Another reason to consider going dairy free is that people often find they out they have better skin, are able to lose weight easier and they no longer have chronic gas and bloating.

In addition to the fact that many people cannot tolerate dairy, it has also been known to:

  • Contain many harmful synthetic contaminants like antibiotics, growth hormones and pesticides
  • The synthetic hormone recombinant bovine growth hormone, rBGH, is often used in dairy cows to increase the production of milk.   Because of this cows are producing more milk than is nature intended, which leads to mastitis, or inflammation of the mammary glands.  The treatment of this requires antibiotics and traces of these along with the growth hormones are often found in milk and dairy products.
  • Pasteurization of dairy kills healthy bacteria and many vitamins, minerals and enzymes. Okay so, the real question here is, if people have so many issues with dairy why do we keep eating it?  The short answer is calcium (& some very good marketing by the dairy industry). 

Calcium is one of the most abundant minerals in the human body. 99% of calcium is located in the bones and teeth, but it is also required for transmission of signals in nerve cells, muscle contractions, and healthy blood pressure. 

The importance of calcium in preventing osteoporosis is its most well known role and the one I hear most often as a concern for giving up dairy.

While having adequate amounts of calcium in the diet is key for building and maintain strong bones, The Harvard Nurses’ Health Study, which followed more than 75,000 women for 12 years, showed no protective effect of increased milk consumption on fracture risk. In fact, increased intake of calcium from dairy products was associated with a higher fracture risk. 

So, if we aren’t going to get our calcium from milk where does it come from and how can you ensure strong healthy bones?


5 Key health tips for healthy calcium levels:

1.Instead of using calcium in the form of a supplement or a glass of milk, aim to increase calcium rich foods in your diet.  The RDA for adults 18-50 years is 1000mg and 1200mg for those over 51. Some foods that are high in calcium:
  • Sardines – 3 ounces canned 324 mg calcium (this is more than 8 ounces of milk – 296)
  • Sesame seeds 280mg 1 ounce or 3 tablespoons
  • Almonds – 1 ounce or (23) 80 mg calcium
  • Dark leafy green like Kale 1 cup 94 mg

2.Cut back on soda, alcohol and coffee as they can actually leech calcium from the bones. 
  • It’s important we keep all the calcium we work so hard to take in.  If you’re currently consuming a lot of these in your daily diet try just reduce your intake a little bit each day until these beverages become a treat rather than a norm.

3.Check your vitamin D status.
  • One study showed that people who were deficient in Vitamin D only absorbed 14% of the calcium from their food where as those with adequate Vitamin D levels absorbed 58% of the calcium from their food.
  • Calcium requires Vitamin D for absorption.  If you are vitamin D deficient you will not be able to properly absorb it.  Have you vitamin D levels checked and if they are low add in a vitamin D3 supplement.

ENTRIES SUPPLIED =>
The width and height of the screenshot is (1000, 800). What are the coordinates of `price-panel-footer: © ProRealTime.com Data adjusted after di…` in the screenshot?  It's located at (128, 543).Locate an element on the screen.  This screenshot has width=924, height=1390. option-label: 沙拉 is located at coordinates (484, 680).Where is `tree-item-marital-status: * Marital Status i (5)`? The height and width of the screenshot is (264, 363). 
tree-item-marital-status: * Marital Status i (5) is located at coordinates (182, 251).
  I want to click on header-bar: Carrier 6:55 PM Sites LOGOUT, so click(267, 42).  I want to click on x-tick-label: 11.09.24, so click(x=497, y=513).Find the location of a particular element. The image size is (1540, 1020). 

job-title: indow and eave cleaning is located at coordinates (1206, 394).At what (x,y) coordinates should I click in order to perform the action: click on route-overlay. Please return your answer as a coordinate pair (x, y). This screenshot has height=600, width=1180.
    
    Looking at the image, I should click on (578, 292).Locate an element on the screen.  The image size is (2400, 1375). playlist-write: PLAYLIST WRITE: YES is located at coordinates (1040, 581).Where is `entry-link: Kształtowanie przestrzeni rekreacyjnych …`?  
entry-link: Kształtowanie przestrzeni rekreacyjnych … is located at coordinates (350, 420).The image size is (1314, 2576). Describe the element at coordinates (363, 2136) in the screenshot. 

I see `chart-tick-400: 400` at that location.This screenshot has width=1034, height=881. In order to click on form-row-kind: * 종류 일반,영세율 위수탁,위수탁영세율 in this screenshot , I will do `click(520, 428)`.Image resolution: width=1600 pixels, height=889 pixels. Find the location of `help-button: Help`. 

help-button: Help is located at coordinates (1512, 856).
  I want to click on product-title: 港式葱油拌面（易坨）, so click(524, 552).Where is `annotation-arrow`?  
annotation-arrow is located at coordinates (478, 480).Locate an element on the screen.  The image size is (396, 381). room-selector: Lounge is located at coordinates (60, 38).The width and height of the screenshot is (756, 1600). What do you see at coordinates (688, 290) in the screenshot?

WORK REQUEST =>
Write out the dairy and calcium passage, starting with "So, if we aren’t" and going on through "milk – 296)".

EXERCISE SOLUTION =>
So, if we aren’t going to get our calcium from milk where does it come from and how can you ensure strong healthy bones?


5 Key health tips for healthy calcium levels:

1.Instead of using calcium in the form of a supplement or a glass of milk, aim to increase calcium rich foods in your diet.  The RDA for adults 18-50 years is 1000mg and 1200mg for those over 51. Some foods that are high in calcium:
  • Sardines – 3 ounces canned 324 mg calcium (this is more than 8 ounces of milk – 296)